Le parti La Gauche en Allemagne, l’International Socialist Organization aux États-Unis, le Socialist Workers Party en Grande-Bretagne et un certain nombre d’autres groupes de la pseudo-gauche ont tous pris du service pour l’impérialisme. Ils ont soutenu les « rebelles » pro-impérialistes et aidé à habiller une intervention brutale pour des intérêts pétroliers et géostratégiques en une croisade pour la protection des civils et la promotion de la démocratie et des droits de l’homme.

Cette orientation vers l’impérialisme « humanitaire » n’a ni commencé ni fini avec la guerre criminelle en Libye.

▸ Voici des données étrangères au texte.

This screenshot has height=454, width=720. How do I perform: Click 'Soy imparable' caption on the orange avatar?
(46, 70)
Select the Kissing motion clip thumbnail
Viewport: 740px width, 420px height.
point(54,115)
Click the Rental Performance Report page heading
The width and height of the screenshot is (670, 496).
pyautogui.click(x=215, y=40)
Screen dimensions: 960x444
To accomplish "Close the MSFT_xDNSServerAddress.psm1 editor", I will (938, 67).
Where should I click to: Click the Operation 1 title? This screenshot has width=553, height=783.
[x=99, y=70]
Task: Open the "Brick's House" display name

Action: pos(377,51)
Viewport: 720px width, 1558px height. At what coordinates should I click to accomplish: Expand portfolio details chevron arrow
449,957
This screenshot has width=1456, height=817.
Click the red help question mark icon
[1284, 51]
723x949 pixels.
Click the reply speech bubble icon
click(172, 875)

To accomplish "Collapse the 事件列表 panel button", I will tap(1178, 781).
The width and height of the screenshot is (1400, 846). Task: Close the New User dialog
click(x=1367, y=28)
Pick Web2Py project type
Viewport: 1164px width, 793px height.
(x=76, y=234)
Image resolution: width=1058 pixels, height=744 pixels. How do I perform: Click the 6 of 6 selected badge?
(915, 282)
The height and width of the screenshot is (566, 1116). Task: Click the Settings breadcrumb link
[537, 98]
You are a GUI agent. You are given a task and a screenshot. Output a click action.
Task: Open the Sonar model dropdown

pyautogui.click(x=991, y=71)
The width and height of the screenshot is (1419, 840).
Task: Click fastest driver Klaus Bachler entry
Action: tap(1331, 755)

Cette nouvelle base de l’impérialisme avait fait ses débuts avec le soutien de ces organisations pour les bombardements « humanitaires » des USA et de l’OTAN contre l’ex-Yougoslavie en 1999. Tout comme pour la Libye, l’intervention avait été organisée sous prétexte de sauver les Albanais du Kosovo d’un massacre supposé aux mains des Serbes et a occasionné par la suite une hausse vertigineuse du nombre de morts.

Quel a été le résultat de cette guerre « humanitaire » et de « libération », conclue il y a 15 ans ? Le Kosovo, un territoire où vivent 1,8 millions de personnes, reste économiquement, politiquement et socialement non viable, dominé par la pauvreté, le crime organisé et la corruption. Le taux de chômage y est de 45 pour cent – 60 pour cent pour les jeunes – et des dizaines de milliers de personnes quittent le pays en flux continu.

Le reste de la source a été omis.